» Provided passage
+ + + + +
Deletion of EHD2 Attenuated Adipocyte Hypertrophic Expansion and Ameliorated Diet-Induced Obesity and Insulin Resistance

Abstract

Abstract Objectives Obesity induces adipocyte hypertrophy, which promotes metabolic dysfunction. The EPS15-Homology Domain-Containing (EHD) 2 is an endocytic traffic-regulatory protein regulating caveolae stability, thereby participating cell size expansion. Although EHD2 is abundantly expressed in adipocytes, very little information is available on its role on adipose metabolism. This study aimed to define the role of EHD2 on governing adipocyte size, lipid metabolism and insulin sensitivity. Methods To prepare the EHD2-deficient adipocytes, primary ear mesenchymal stem cells were isolate from wildtype (WT) and EHD2 KO mice and induced differentiation into adipocytes. To induce obesity and insulin resistance, EHD2 KO and WT male mice were fed a high-fat diet (50% calorie from lard) for 8 weeks. The changes in body weight was monitored weekly. Fasting plasma glucose and insulin levels were determined by glucometer and ELISA respectively. Glucose tolerance test (GTT) was conducted after HF diet feeding. To investigate insulin signaling, human recombinant insulin (1 U/kg BW) was injected peritoneally and epididymal fat was collected immediately for measuring the phosphorylation levels of AKT (p-AKT), a downstream target for insulin. To determine the lipogenic gene and protein expression, qPCR and Western blot analysis were conducted. Results Deletion of EHD2 markedly upregulated EHD1 expression in primary adipocytes. Also, deletion of EHD2 significantly attenuated adipocyte differentiation and maintained smaller lipid droplets. Consistently, absence of EHD2 was linked with reduced lipogenic gene expression. In vivo study, EHD2 KO mice exhibited slightly lower total body weight, but fat mass was markedly reduced. After 8 weeks of HF diet, EHD2 KO mice had lower levels of plasma glucose and insulin levels compared with WT. EHD2 KO mice were more glucose tolerant during GTT. Insulin signaling study revealed that EHD2 KO mice showed higher levels of insulin-stimulated p-AKT compared to WT mice, indicating EHD2 deletion promotes insulin sensitivity. Conclusions This study suggests that EHD2 is required for maximal adipocyte differentiation and hypertrophic expansion. The absence of EHD2 was linked with improved insulin and glucose sensitivity, presumably due to reduced adiposity and adipocyte size. Funding Sources Nebraska EPSCoR (Food for Health 2017) Seed Grant.
+ + + + +
» Required tasks
• a. According to the EHD2 abstract, for how long were the EHD2 KO and WT male mice fed the high-fat diet?
• b. List the tools or laboratory techniques that the EHD2 abstract names for determining fasting plasma glucose, fasting insulin, and lipogenic gene and protein expression.
• c. Translate this sentence from the EHD2 abstract into Spanish: "Deletion of EHD2 markedly upregulated EHD1 expression in primary adipocytes."

» Data supplied
+ + + + +
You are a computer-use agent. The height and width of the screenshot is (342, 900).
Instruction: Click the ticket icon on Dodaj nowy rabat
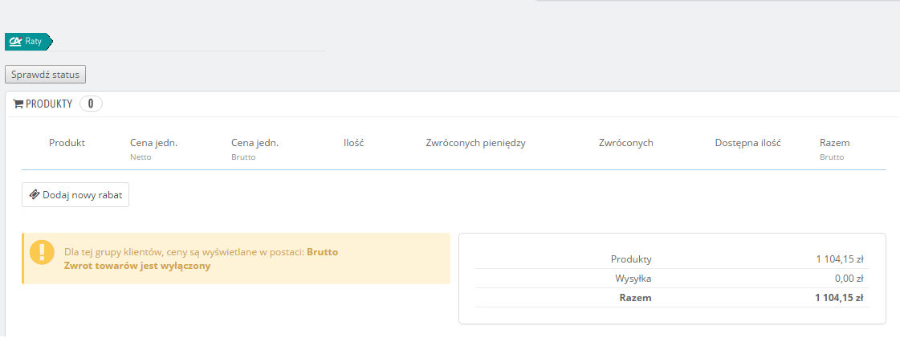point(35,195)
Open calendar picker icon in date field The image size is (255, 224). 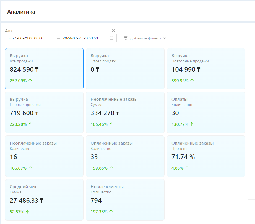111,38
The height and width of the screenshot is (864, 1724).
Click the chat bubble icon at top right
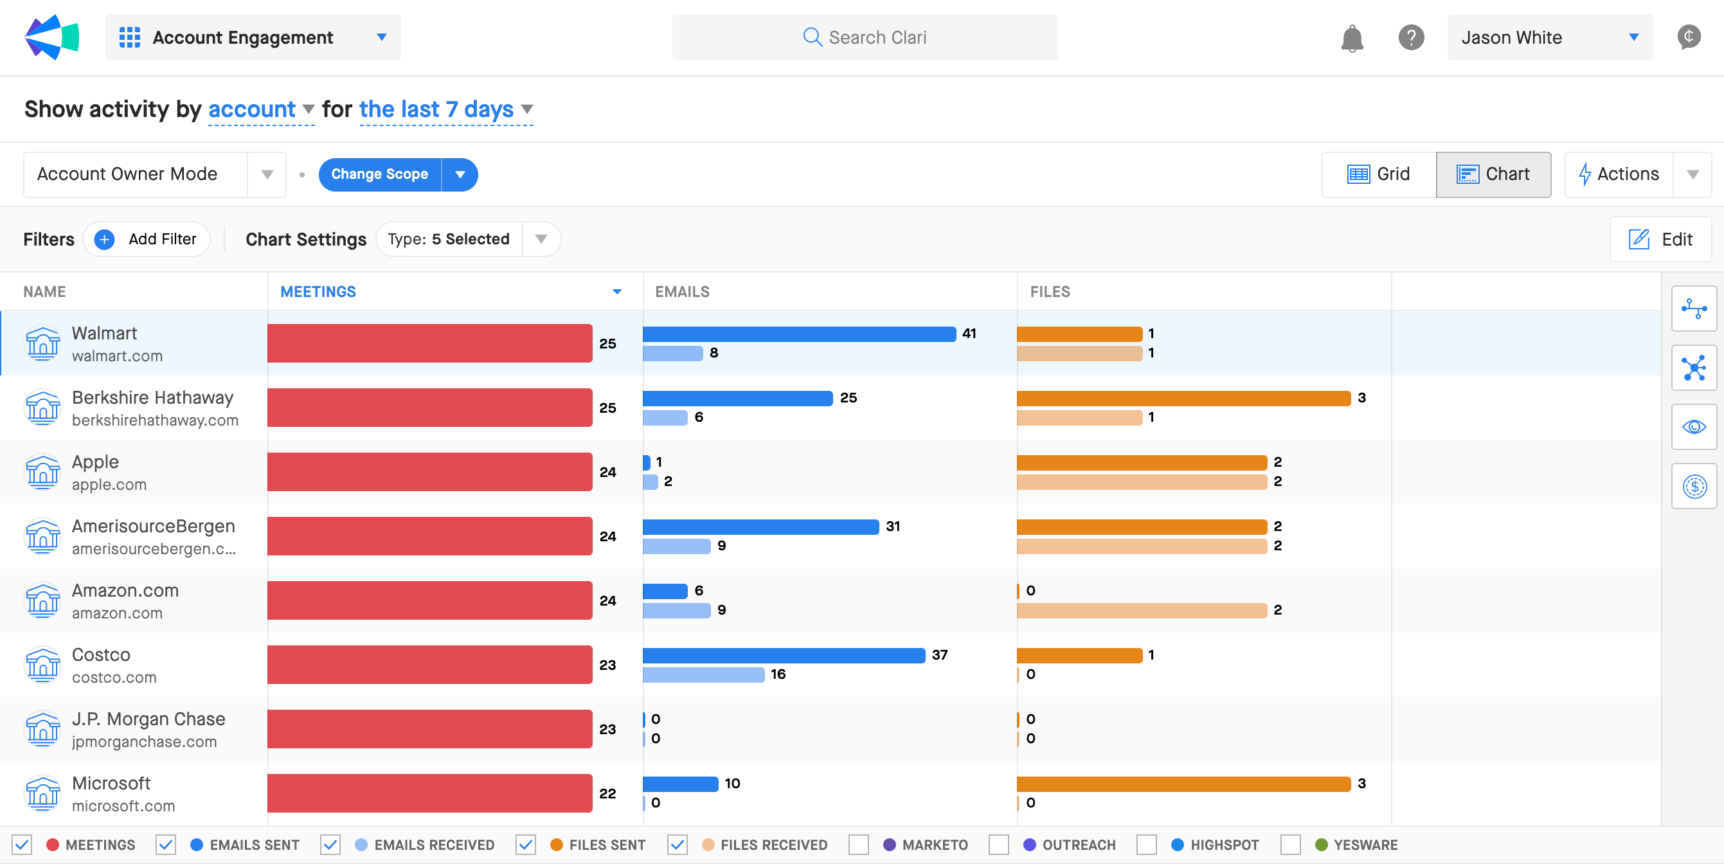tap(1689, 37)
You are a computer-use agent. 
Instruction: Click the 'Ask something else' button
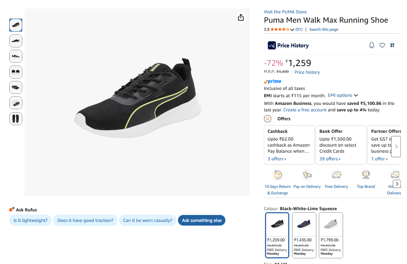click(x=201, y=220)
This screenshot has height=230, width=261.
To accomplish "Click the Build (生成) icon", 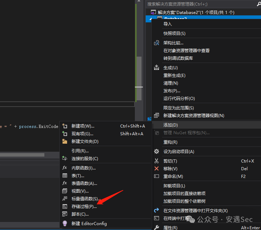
+ + + + +
» Responses to the tasks
• a. 8 weeks

• b. Glucometer, ELISA, qPCR, Western blot

• c. La deleción de EHD2 aumentó notablemente la expresión de EHD1 en los adipocitos primarios.